Though Jokowi did not touch upon his maritime dreams very much during the campaign, there are at least three key reasons why the ocean may still become an important element of Indonesia’s foreign policy in the next five years.
First, the Indonesian leadership is pushing for Indo-Pacific cooperation, second, its white paper on maritime diplomacy has just been introduced, and third, the issue of maritime boundaries and sovereignty at sea remains to be addressed.
Indonesia has taken the first step in endorsing the Indo-Pacific concept in Asean, and even though it is not a purely Indonesian proposal, it has emphasised the strategic role Asean has played in the Indo-Pacific region.

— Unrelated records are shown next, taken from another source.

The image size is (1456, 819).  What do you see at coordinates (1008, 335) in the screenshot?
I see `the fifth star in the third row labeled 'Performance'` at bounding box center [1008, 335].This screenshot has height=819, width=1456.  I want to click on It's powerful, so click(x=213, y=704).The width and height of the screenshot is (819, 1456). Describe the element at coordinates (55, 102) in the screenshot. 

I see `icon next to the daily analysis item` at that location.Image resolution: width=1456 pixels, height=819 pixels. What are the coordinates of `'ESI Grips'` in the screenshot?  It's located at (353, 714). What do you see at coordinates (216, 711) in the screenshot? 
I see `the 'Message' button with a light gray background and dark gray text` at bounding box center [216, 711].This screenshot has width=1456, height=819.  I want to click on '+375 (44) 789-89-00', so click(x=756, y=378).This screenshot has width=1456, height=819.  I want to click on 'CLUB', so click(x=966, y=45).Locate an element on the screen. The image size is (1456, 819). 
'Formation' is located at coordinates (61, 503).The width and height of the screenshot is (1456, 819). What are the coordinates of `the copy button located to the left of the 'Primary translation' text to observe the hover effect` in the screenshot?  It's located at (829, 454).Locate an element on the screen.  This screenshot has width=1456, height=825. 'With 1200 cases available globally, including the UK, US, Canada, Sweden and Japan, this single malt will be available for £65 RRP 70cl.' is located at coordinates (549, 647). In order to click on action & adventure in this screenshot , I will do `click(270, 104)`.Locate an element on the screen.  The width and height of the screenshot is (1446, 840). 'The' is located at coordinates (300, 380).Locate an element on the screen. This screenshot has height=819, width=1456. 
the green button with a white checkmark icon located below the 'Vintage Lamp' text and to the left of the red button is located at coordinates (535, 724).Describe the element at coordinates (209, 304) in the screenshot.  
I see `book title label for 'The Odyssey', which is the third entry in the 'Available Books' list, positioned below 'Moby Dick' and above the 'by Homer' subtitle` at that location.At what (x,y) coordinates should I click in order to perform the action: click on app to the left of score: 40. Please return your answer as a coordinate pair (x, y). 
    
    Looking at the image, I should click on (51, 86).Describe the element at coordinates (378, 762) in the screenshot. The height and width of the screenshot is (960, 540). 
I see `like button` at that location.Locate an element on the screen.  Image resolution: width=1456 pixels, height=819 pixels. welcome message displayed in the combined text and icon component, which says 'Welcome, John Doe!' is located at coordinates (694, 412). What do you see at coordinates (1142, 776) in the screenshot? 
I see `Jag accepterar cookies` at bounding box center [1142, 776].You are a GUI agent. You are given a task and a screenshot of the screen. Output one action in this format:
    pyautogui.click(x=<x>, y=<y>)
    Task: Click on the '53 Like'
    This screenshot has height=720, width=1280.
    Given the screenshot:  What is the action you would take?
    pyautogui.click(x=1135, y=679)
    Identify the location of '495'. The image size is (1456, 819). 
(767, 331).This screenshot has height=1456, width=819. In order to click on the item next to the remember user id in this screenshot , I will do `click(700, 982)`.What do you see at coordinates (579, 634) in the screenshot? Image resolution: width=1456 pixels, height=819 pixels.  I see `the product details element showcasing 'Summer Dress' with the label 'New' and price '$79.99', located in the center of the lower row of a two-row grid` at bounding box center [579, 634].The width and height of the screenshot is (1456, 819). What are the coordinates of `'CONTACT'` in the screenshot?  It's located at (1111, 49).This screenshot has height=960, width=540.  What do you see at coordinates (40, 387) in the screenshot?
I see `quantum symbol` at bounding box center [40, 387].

The Asean outlook on the Indo-Pacific also focuses on the importance of respecting the rule of international law, such as the United Nations Convention on the Law of the Sea. This is very important, especially since the ongoing disputes in the South China Sea are still deemed as threats to the region’s stability.
The Indo-Pacific initiative is also crucial in balancing the regional dynamics between major powers such as the United States’ Free and Open Indo-Pacific and China’s Belt and Road Initiative (BRI).
Hence, taking into account the strategic location of Asean, the members of the grouping should also propose their outlook on the Indo-Pacific cooperation.
Secondly, earlier this year, for the first time in Indonesian history, the Coordinating Ministry for Maritime Affairs launched the Indonesia Maritime Diplomacy White Paper, as part of the implementation of the 2017 Indonesia Ocean Policy.
There are four main goals encompassed in the Maritime Diplomacy White Paper, namely the protection of Indonesia’s sovereignty, prosperity and connectivity at sea, regional stability and national capacity.
This will pretty much be the guideline for Indonesian diplomacy.
This maritime diplomacy white paper could be the policy framework and trajectory in implementing any government policy in relation to maritime issues, including foreign policy. Indonesia’s interests at sea are very much to maintain safety and security in the region, including its trilateral cooperation with Singapore and Malaysia in Malacca Strait.
Thirdly, for the last five years, Indonesia’s Ministry of Foreign Affairs has prioritized the maritime boundary delimitation with neighboring countries. This is crucial since un-delimited maritime boundaries with neighbouring countries are often contentious issues.
In 2018, there were some incidents between Indonesia and a neighbour’s law-enforcement agency, as to who had the right to enforce law in the disputed maritime boundaries. This was crucial because not only does this involve sovereignty issues, but also the fishing sector and other resources within the un-delimited area.
Even though the delimitation of maritime boundaries might require a lot of time and negotiations, the Ministry of Foreign Affairs should focus on all unresolved maritime boundaries within the Exclusive Economic Zone, Territorial Seas and Continental Shelf.
Considering those three elements, it is likely that Mr Widodo’s foreign policy for the next five years will still be dominated by maritime issues.
Aristyo Rizka Darmawan is a researcher at the Centre for Sustainable Ocean Policy at Universitas Indonesia and Fellow at the Centre for Politics and Transnationalism at Policylab.